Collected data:
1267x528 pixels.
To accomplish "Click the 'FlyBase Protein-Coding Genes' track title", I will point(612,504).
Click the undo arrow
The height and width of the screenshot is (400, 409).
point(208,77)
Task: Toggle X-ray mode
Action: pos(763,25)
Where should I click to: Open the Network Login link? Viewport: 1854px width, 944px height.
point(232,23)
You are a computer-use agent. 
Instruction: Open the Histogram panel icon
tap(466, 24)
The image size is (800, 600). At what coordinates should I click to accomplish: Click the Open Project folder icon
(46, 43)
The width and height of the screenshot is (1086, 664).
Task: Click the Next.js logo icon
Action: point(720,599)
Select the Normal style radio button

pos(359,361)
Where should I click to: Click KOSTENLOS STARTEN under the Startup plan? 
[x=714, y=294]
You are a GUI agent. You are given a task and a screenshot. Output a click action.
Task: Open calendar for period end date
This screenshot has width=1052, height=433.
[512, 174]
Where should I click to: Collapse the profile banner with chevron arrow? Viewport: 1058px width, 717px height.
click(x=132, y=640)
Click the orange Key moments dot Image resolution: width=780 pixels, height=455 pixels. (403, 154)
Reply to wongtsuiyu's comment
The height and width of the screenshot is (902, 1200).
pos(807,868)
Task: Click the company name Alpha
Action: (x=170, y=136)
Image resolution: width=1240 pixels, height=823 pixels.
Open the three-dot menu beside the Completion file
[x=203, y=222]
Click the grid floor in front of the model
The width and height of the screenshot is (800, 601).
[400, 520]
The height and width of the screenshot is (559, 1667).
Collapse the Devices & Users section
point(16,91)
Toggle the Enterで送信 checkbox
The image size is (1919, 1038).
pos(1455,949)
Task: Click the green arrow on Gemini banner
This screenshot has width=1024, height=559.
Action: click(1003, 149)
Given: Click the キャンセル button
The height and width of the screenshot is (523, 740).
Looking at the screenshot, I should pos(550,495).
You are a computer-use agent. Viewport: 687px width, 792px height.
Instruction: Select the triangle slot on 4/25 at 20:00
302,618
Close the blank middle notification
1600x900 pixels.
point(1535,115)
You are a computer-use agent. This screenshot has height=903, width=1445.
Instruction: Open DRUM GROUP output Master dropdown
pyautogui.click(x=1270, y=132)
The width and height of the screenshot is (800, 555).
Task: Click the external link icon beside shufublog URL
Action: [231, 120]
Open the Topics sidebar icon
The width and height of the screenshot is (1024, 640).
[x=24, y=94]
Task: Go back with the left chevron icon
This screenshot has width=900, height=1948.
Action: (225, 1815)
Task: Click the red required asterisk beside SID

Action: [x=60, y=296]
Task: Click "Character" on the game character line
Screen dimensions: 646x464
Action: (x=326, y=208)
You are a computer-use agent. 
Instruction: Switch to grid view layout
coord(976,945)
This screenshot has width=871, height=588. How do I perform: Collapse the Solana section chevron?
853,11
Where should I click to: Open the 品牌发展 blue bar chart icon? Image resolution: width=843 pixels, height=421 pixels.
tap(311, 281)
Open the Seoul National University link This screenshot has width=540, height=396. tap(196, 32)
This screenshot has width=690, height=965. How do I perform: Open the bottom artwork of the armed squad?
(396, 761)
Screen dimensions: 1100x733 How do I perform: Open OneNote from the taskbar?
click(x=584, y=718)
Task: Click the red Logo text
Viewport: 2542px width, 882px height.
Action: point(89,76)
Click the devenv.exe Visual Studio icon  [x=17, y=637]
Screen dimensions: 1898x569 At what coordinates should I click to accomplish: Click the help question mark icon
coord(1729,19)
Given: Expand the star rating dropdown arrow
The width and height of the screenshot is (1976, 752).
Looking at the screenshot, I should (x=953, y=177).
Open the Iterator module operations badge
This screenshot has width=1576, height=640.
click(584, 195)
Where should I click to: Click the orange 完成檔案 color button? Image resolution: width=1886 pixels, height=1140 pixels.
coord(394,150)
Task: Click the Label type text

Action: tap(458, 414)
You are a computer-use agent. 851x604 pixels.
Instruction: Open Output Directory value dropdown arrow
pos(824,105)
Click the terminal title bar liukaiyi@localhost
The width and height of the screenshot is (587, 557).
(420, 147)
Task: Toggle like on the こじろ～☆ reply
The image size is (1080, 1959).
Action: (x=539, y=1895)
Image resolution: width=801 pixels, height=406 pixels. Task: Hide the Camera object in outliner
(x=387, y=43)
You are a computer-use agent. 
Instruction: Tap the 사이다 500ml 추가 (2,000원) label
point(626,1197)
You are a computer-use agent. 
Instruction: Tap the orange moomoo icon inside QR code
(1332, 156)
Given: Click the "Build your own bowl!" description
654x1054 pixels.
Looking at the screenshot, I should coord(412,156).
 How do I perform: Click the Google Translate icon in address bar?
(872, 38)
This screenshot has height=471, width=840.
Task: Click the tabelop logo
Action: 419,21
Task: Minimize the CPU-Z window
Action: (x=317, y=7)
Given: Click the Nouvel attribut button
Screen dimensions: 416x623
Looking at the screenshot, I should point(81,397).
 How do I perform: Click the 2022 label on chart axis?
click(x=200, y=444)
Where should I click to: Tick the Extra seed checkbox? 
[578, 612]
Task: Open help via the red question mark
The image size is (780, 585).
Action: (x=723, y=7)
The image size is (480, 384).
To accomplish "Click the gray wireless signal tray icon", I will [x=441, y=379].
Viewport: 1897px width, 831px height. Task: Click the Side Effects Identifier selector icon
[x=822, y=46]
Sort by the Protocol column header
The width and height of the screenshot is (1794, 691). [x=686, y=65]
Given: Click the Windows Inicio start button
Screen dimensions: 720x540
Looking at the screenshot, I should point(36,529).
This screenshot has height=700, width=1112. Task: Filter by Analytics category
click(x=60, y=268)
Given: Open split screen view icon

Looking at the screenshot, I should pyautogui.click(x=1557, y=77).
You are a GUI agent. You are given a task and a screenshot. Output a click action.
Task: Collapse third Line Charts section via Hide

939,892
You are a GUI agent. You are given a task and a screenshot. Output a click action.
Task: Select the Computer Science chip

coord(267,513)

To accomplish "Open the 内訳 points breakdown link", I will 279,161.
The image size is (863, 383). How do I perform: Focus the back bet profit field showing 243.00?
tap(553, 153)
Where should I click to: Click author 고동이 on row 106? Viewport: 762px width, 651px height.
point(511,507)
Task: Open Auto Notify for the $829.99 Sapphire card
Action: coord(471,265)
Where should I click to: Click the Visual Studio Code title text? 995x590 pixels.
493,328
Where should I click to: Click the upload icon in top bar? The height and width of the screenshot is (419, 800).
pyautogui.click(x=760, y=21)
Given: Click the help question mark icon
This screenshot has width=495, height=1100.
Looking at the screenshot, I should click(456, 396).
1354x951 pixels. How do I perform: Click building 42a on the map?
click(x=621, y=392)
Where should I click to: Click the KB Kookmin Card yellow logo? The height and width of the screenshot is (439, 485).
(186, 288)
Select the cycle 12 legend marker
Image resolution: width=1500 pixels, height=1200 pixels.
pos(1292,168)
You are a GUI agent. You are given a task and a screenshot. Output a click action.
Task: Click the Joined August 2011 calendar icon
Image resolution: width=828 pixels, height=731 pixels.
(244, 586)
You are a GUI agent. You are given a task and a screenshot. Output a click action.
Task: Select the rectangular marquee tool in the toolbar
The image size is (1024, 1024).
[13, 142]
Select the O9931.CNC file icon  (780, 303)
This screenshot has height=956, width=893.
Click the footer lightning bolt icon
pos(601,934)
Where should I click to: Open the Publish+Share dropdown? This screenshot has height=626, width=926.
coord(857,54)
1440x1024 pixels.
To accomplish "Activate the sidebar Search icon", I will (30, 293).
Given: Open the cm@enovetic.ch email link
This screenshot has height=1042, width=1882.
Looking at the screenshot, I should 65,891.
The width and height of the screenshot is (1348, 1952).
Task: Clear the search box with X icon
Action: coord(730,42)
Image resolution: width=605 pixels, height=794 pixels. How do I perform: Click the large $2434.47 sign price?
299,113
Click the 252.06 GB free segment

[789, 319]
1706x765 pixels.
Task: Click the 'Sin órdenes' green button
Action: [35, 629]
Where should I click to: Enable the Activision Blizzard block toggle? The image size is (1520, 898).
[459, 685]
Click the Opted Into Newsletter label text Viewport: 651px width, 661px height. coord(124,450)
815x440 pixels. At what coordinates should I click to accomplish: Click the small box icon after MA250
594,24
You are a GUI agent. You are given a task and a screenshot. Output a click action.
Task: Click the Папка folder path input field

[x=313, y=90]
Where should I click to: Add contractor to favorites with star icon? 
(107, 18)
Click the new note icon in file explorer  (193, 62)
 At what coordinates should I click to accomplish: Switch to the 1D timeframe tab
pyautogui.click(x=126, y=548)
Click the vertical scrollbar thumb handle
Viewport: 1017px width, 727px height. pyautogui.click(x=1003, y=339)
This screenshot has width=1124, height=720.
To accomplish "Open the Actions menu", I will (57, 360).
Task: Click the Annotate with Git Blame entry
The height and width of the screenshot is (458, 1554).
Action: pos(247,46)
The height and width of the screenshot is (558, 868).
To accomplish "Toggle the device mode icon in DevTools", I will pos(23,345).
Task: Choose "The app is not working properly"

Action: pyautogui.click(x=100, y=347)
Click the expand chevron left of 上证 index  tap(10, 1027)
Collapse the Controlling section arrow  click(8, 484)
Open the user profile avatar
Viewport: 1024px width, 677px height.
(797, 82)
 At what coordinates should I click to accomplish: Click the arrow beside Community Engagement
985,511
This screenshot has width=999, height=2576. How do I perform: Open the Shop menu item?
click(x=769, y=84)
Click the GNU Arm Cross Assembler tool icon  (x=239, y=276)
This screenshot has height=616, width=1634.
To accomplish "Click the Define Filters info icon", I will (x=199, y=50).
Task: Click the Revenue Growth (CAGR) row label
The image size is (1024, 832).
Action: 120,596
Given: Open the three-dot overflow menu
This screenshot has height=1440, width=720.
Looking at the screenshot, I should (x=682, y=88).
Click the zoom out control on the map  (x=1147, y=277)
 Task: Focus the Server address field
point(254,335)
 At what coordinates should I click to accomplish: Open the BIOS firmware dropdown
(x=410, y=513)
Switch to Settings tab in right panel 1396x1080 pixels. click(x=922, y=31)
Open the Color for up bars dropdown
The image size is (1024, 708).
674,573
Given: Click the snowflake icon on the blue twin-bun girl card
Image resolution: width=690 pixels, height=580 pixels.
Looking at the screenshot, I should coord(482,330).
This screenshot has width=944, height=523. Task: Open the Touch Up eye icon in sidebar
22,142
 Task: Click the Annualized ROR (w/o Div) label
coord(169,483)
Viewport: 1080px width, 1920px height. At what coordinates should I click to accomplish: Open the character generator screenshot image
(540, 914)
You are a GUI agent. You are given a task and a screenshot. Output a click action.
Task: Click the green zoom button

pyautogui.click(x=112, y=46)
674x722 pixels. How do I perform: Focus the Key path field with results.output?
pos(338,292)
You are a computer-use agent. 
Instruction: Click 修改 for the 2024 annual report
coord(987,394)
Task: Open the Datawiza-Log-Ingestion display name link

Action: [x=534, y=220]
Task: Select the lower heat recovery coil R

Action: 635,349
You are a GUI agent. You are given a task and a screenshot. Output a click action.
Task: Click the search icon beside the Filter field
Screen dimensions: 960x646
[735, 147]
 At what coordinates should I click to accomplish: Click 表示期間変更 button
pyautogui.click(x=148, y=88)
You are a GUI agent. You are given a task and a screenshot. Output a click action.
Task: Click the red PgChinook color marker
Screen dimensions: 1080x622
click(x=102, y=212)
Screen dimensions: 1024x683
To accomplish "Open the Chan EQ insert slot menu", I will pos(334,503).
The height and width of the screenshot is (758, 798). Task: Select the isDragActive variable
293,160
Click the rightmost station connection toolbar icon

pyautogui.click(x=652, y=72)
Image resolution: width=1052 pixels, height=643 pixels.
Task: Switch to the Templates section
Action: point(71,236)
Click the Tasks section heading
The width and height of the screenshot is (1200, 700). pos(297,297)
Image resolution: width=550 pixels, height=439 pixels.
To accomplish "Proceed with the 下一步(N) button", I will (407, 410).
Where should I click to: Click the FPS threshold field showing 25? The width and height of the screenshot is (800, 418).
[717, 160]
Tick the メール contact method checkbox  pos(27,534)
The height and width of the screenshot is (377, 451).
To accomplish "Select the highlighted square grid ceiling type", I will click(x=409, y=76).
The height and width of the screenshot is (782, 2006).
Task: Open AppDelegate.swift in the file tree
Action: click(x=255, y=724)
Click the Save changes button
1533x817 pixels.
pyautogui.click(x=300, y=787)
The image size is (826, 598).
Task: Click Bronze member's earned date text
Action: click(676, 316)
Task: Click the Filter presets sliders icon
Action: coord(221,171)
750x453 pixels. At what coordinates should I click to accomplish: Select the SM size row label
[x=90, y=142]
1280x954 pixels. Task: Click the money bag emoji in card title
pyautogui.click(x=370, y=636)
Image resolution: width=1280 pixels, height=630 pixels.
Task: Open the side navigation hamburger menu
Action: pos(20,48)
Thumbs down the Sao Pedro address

→ What this task involves
From the records, copy every line that has the string "calendar" in it.

→ Solution to this task
Task: Open calendar for period end date
Task: Click the Joined August 2011 calendar icon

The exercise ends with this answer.